The recommendations presented in this report represent measures taken at the highest-level HCC treatment centers in Egypt and were developed by an expert panel consisting of hepatologists, oncologists, gastroenterologists, surgeons, pathologists, and radiologists, under the umbrella of the ESLC. The recommendations were based on the country’s currently available local diagnostic aids and treatment methods and suggested future prospects. The recommendations serve as guidance to all stakeholders involved in HCC management in Egypt, the Middle East, and the African region. Areas of future research were identified, including several potential collaborations to support and improve clinical practice at different Egyptian institutes. The panel suggested a routine follow-up and update of the guidelines.

Acknowledgments

The Egyptian Liver Cancer Committee would like to thank the faculty and experts who provided critical reviews of these consensus statements.

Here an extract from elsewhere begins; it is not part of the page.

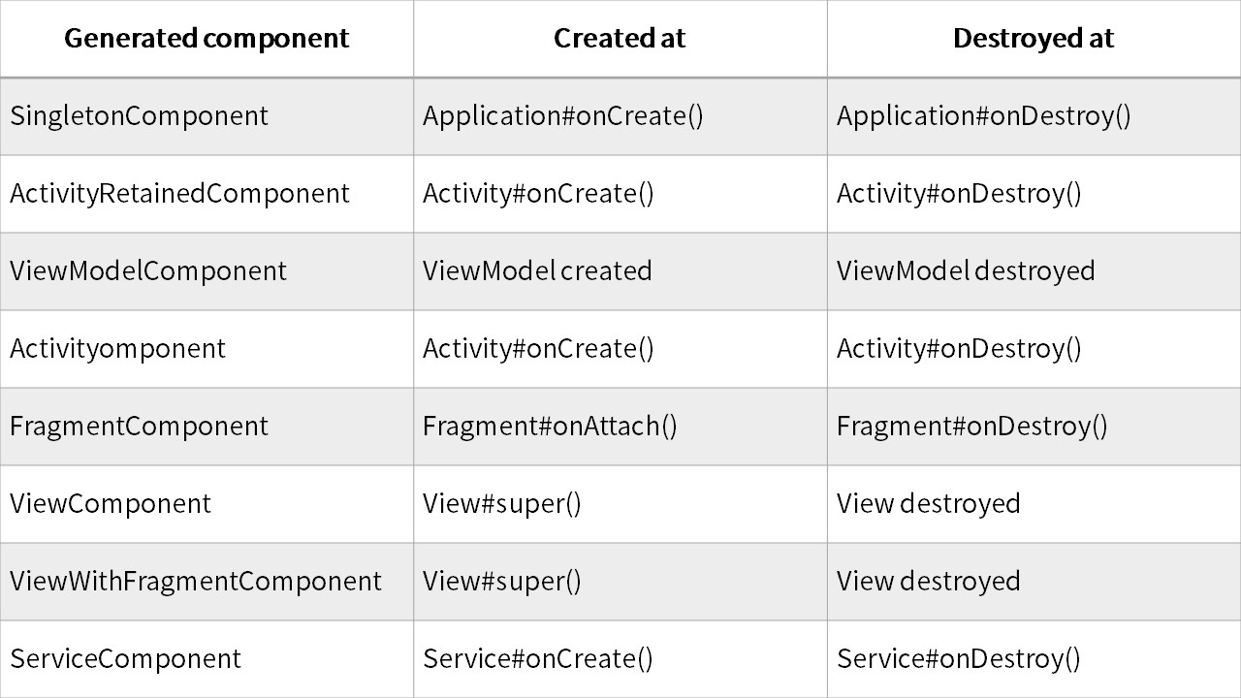Select the FragmentComponent cell
The width and height of the screenshot is (1241, 698).
pyautogui.click(x=140, y=427)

CTI Clinical Trial and Consulting Services provided medical writing and editing support in the preparation of these statements.

Funding

CTI’s support was funded by Roche (Egypt) and Bayer (Egypt).

Disclosure

Dr Hamdy Azim reports grants, personal fees from Roche, grants from Astra Zenca, personal fees from Bayer, during the conduct of the study; grants, personal fees from Novartis, grants, personal fees from Pfizer, grants, personal fees from MSD, personal fees from BMS, personal fees from GSK, outside the submitted work. Prof. Dr. Imam Waked reports personal fees, Investigator Advisory Board Member from Astra Zeneca, personal fees from Hoffman La Roche, personal fees from Bayer, during the conduct of the study; Investigator from Abbvie, personal fees, Advisory Board from Eva Pharma, Investigator from Pfizer, other from Investigator, outside the submitted work. The authors report no other conflicts of interest in this work.